徒然草−日々思う、あんなこと、こんなこと。−
 


*二百八十段*<この季節に行きたいところ>2009.5.14

 今日は5月中旬にしては蒸し暑い。そよぐような5月の風も吹いてないし、まさか、このまま梅雨入りなんていうことはなないだろう、といささか不安を持つような空模様だ。
 本当に過ごしやすい、春そのものの時間はわずかなのだな、とあらためて思った。人生もそんなものかな、とも思えば、自然にしたがって人間の一生の流れができているのかも知れない。

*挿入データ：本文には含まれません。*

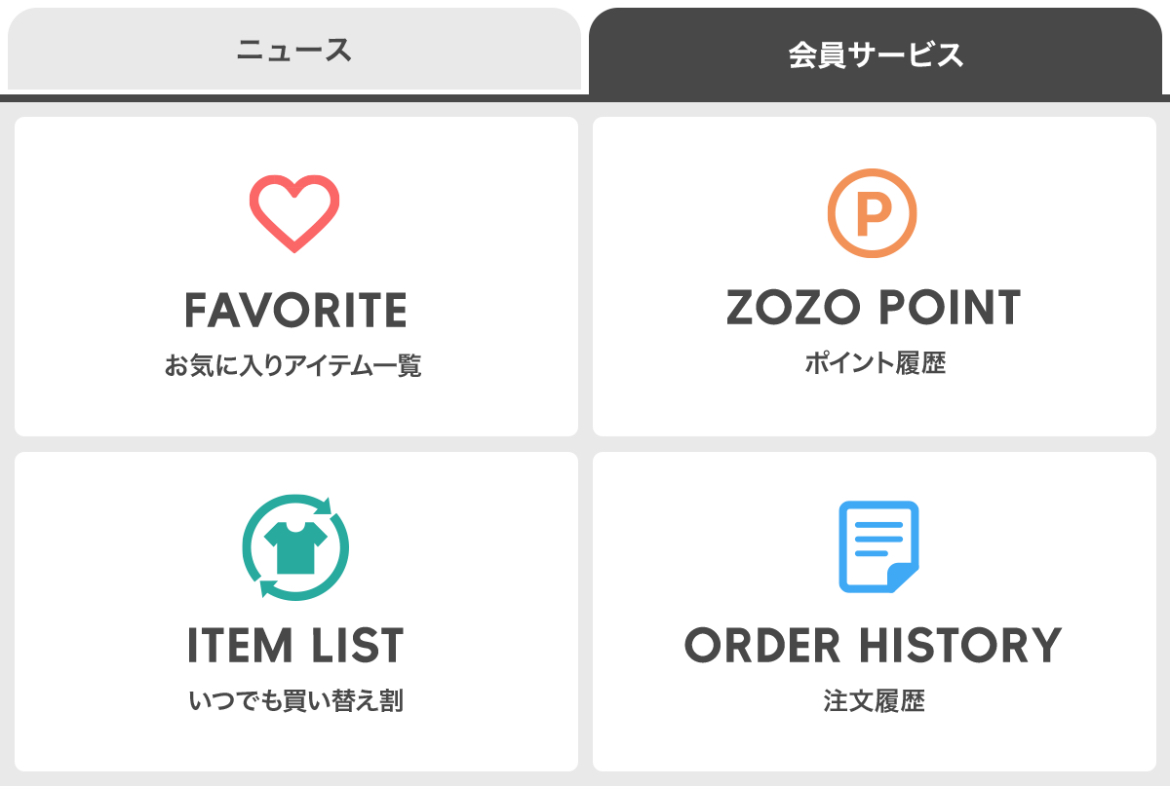Click the folded corner of the blue document icon

(x=904, y=579)
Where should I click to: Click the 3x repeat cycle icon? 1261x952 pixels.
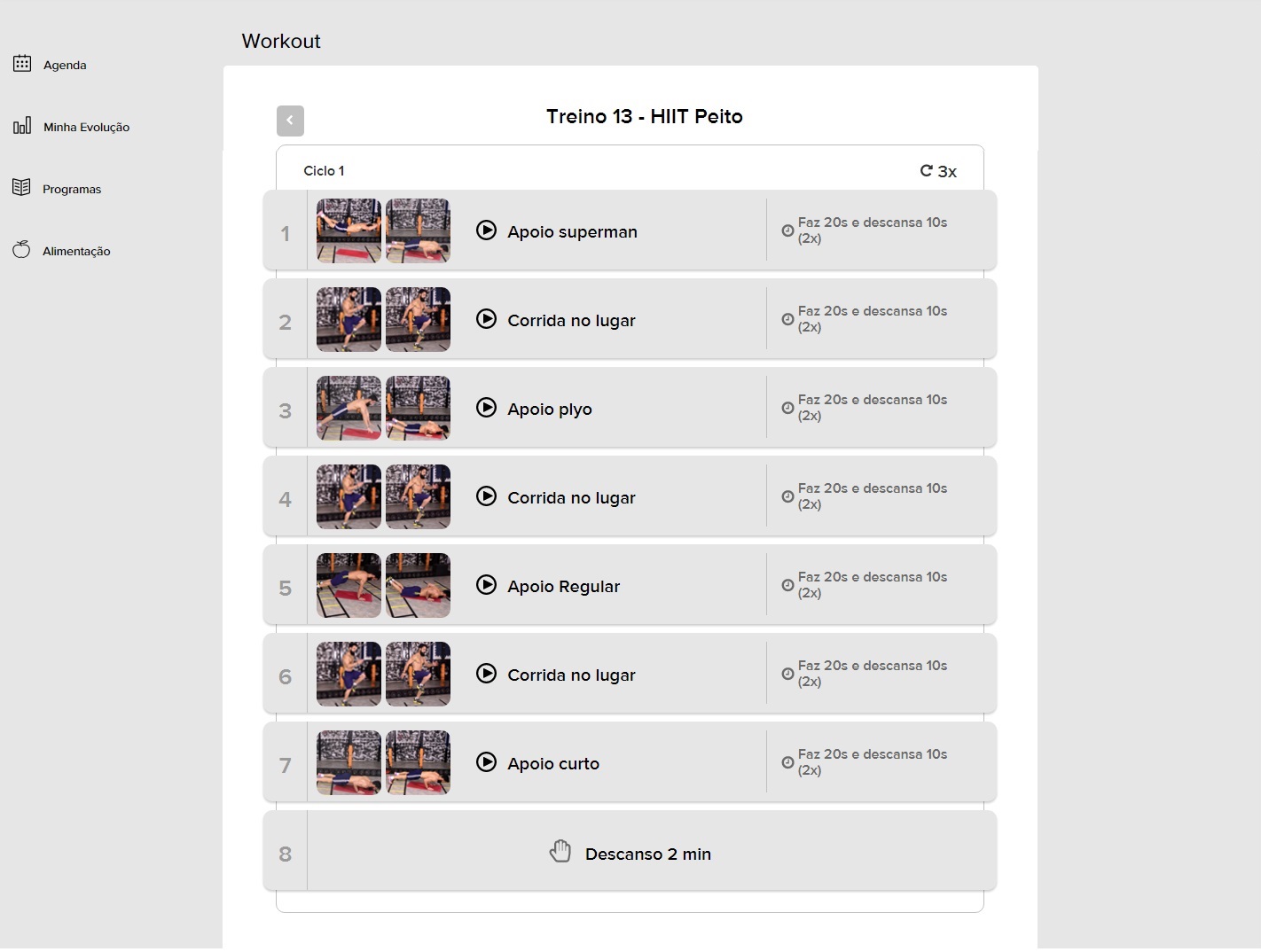(x=926, y=170)
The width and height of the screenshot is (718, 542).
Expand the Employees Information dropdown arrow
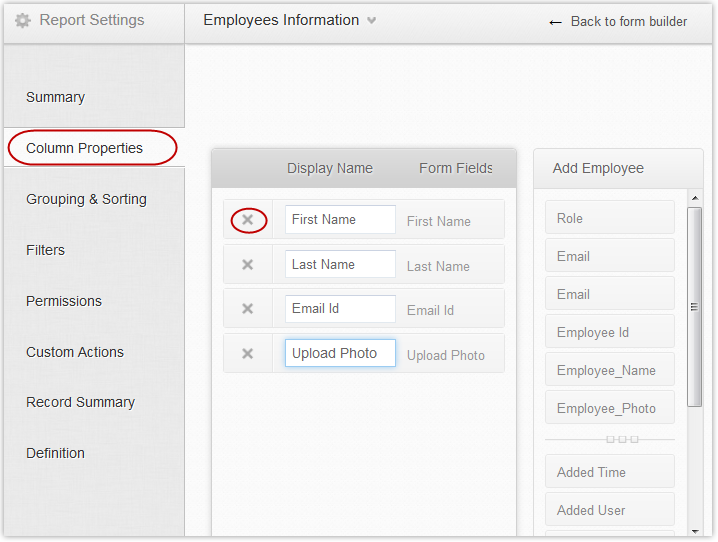click(372, 21)
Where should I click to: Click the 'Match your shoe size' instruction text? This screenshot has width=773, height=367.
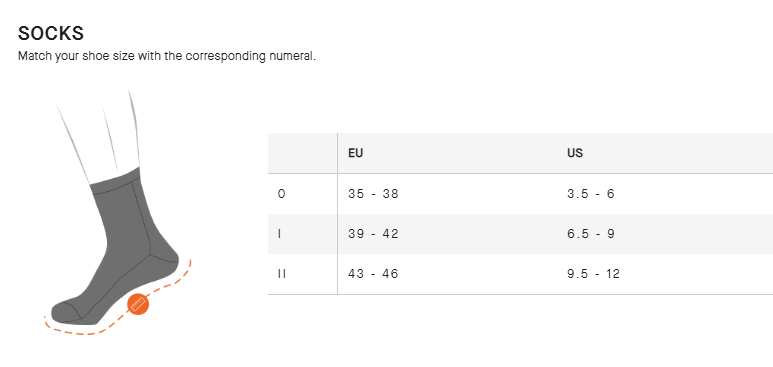click(167, 56)
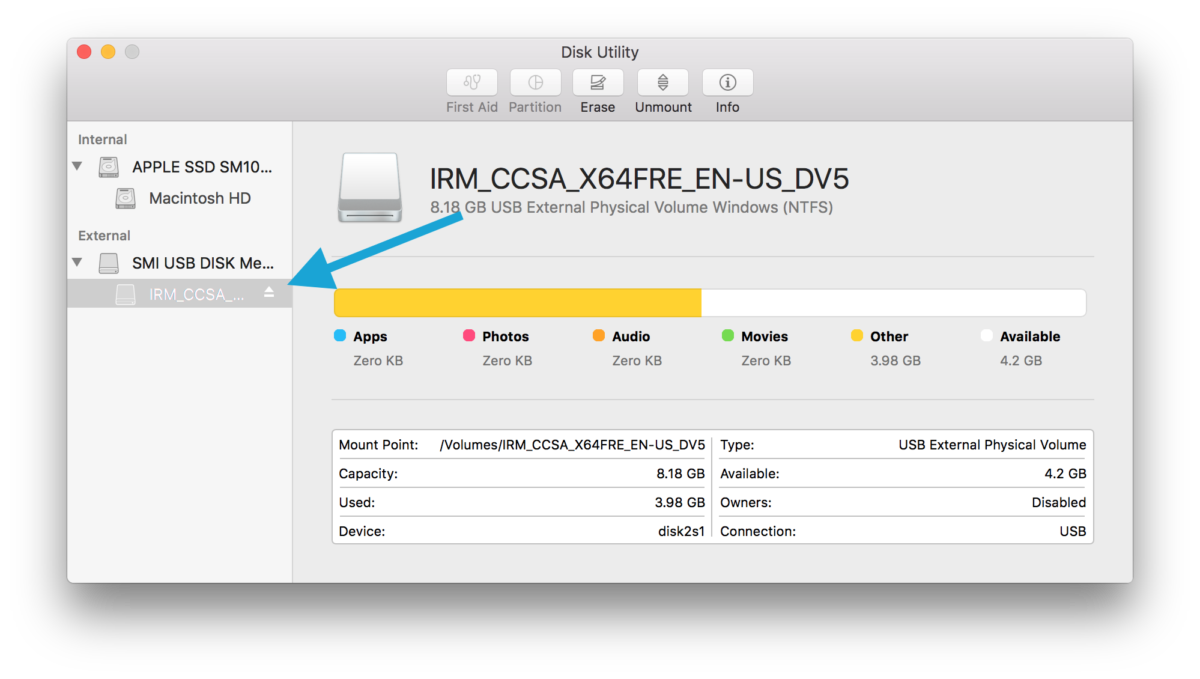Select SMI USB DISK external device

click(x=202, y=263)
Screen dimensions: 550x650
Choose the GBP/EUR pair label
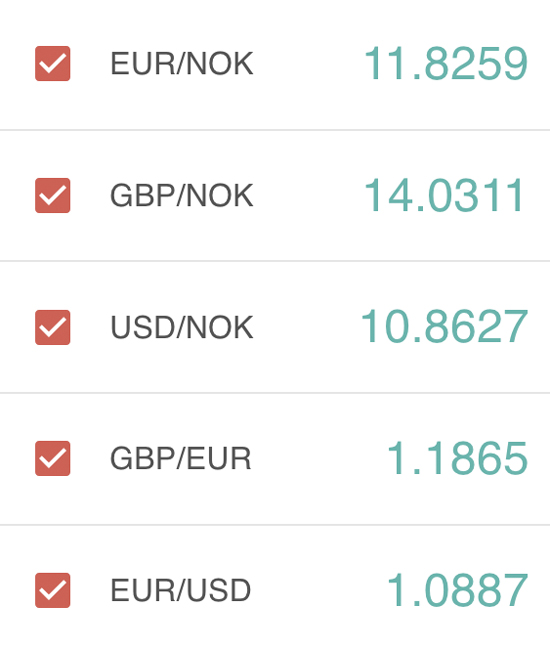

 こんな気候の時に行きたくなるのは、やっぱり高原だ。海も気分はいいだろうが、潮風だとあたっても爽快とはいかないし、当然湿度も高い。平地の日本では気温の高さよりも湿度の高さが体にこたえる。
 
 最近、高原らしい高原に行ってないことに気づいた。時々は行かないと無性に恋しくなる。あの澄んだ空気と、静寂な空間。
 思うようにいかないのはちょうどよいシーズンに行くと必ず多くの人間に出会ってしまうことだ。だれもが同じことを考えるのだからこれも当然なのだが・・・。

 きすげをはじめとする高山植物の宝庫ともいえる八島湿原では、にっこうきすげが一斉に咲く頃になると、きすげも満開、人も満開だ。その近くに行くだけでも渋滞の中の忍耐の時間だ。もちろん遊歩道を歩きはじめると、気分は上々になるが、道路と同じに木道もラッシュだ。
 
 宇野功芳さんが、蓼科を俗化したと嘆いたのはどれくらい前だろう。その頃はまだ清里は俗化されてないように書かれていた。
 清里もその後間もなくお洒落な店が増え、駅前の辺りは高原というよりも私の周囲の駅周辺と同じか、もっと都心に近い都会の雰囲気になってしまった。人間の行動は恐ろしい。いつの間にか、自然の重みを忘れてしまうようだ。

 あまり手付かずの自然を味わうには、ガイドブックに載っていない穴場を自分が探すしかない。それでも他人にはそれは教えない。穴場でなくなるから・・・と書いてはみたが、この発想はなんともみみっちい。自己反省だ。